The Childhood of Jesus by J.M.Coetzee

Posted on: July 28, 2013

The Childhood of Jesus by J.M.Coetzee

A version of this review was previously published in the Herald magazine. 

J.M.Coetzee has been a literary superstar for many years now. He’s won the Booker twice, once in 1983 and again in 1999, as well as the Nobel Prize for Literature in 2003. That he is a master of his craft is a fact does not need to be explored. His terse, sparse prose is known for the worlds it can hold, the intelligence it resonates with great seriousness.  None of this of course explains quite what his latest novel The Childhood of Jesus quite is.

The book is about a very young boy and an older man who arrive in a new land after a long journey on a ship. They are assigned names and ages, they learn to speak Spanish and make their way to a relocation centre in a city called Novilla (in reality, a municipality of Aragon, in Spain). Simon finds that getting a job hauling bags of grain at the docks is easy enough, and the young boy David spends his time waiting for Simon to find his mother. The two get along well enough, but Simon is certain that the child must be returned to his mother, even though neither had any real proof who or where she may be. The world they live in is strange, stilted, sanitised, an odd mutation between a Buddhist utopia and a new age communist set up. Homes are free, jobs are giving easily, food is cheap, vegetarianism abounds, people seem to eat a lot of bread, there are no spices to be found, everything is even and bland and a great many people take philosophy classes every night to debate what makes a chair a chair. Everyone feels a general goodwill towards each other and while people are friendly, sexual activity is generally considered unwanted and repulsive. 

It is very easy to read the story of Jesus into many moments of this novel. When Simon ‘finds’ a mother for David, it is a woman who is a virgin. When a horse dies, David is certain he can raise the dead animal. When David is sent away to a special school, he is made to eat much fish and many loaves but eventually walks out of the institute, naked and unhurt though he has crossed barbed wire. David offers his other cheek when he is hurt, he refuses to accept the rules of others insisting, ‘I am the truth’. Of course, had it not been for the title, a reader may never know what to make of this highly allegorical story. What makes it further intriguing is that at a reading at a Cape Town university last year, Coetzee declared how much he wanted this book to be printed with a blank cover and a blank title page. Luckily, his publisher didn’t agree and so some sense of direction is provided by the title alone. Is the title then confining a reader to finding and trying to decipher a certain set of symbols? Is there more symbolism to be understood that isn’t visible when the book is read through the filter of the life of Jesus? Perhaps it is a book about immigrants, about displaced people, about displaced desires. Perhaps it is none of the above. 

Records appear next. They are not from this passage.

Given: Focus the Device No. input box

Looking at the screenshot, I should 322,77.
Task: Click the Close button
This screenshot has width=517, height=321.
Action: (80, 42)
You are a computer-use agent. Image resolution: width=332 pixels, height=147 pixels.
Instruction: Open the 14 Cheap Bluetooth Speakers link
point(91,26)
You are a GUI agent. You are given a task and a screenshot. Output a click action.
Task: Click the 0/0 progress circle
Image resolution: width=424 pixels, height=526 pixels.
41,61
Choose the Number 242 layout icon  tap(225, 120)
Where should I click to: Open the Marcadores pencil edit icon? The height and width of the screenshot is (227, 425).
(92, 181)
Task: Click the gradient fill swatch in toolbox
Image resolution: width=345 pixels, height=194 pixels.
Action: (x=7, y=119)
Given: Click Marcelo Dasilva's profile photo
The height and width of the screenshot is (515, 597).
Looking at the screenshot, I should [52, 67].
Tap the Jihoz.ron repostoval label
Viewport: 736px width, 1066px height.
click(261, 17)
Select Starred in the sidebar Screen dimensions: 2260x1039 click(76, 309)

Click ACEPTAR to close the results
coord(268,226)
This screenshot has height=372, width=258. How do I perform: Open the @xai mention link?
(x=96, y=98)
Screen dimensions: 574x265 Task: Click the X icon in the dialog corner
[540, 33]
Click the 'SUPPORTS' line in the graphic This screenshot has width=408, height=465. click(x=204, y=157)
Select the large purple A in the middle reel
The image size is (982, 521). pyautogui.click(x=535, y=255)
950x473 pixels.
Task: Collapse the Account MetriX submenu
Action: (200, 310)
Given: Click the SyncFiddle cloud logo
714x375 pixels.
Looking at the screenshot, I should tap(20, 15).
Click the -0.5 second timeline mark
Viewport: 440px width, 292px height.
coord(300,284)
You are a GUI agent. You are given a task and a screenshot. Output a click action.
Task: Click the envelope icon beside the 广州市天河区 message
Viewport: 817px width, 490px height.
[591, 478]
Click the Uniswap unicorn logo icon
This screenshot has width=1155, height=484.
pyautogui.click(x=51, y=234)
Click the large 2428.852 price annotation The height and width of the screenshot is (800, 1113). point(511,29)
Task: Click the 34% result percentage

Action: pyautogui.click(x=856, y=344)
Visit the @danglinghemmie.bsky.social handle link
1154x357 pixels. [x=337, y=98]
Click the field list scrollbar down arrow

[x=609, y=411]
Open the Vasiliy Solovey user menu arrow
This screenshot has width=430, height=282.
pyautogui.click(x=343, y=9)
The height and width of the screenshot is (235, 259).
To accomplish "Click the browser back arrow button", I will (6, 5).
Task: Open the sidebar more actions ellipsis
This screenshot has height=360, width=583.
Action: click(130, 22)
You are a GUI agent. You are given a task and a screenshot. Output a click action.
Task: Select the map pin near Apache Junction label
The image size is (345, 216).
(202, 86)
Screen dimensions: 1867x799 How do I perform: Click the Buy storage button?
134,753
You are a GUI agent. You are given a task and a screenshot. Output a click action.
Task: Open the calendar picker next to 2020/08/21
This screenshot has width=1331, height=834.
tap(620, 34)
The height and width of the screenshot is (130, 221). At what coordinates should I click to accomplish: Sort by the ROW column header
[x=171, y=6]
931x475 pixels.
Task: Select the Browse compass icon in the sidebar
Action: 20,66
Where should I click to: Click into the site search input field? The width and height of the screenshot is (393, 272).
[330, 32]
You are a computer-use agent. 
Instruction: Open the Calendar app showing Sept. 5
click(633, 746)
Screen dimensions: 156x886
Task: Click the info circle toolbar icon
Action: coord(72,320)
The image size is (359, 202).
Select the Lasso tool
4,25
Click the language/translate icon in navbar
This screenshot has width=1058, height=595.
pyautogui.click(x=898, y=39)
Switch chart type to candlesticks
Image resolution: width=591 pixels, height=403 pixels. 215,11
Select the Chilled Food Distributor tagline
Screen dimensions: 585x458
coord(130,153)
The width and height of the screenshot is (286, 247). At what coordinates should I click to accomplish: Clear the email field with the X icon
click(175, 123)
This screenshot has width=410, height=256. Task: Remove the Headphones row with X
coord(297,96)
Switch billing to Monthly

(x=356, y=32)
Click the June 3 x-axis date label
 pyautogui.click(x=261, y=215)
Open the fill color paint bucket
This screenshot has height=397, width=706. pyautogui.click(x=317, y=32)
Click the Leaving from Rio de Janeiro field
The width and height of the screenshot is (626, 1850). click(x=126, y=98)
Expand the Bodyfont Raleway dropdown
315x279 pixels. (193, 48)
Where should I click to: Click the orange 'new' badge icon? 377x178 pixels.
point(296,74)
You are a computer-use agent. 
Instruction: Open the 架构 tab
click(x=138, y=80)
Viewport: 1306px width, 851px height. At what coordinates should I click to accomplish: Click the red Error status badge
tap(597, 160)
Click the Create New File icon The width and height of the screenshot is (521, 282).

Simon says about the child David, ‘He is lost. You must have seen how lost he is. He is in limbo’. Another conversation leads to the suggestion that all who come to this new land are washed free of their memories, of their past, ‘washed clean of old ties’. This sense of letting go, of the unbearable feeling of waiting to move on is overwhelming in The Childhood of Jesus. So much so, that certain readers may even think this to be a book about life after death.

In my initial attempts to describe this book to others, I used the simplest, most accessible route - The Childhood of Jesus is, in fact, Coetzee’s version of J.J.Abrams’ TV series Lost: a lot of it doesn’t make logical sense, everyone is confused and yes, they’re probably all dead. Like the producers of Lost, I am entirely uncertain what Coetzee wants from me. It is a baffling book, even for those very familiar with Coetzee’s canon. If Coetzee was known to be a humorous man, one may even think he’s just having a great big laugh at all of us, Lost fans included.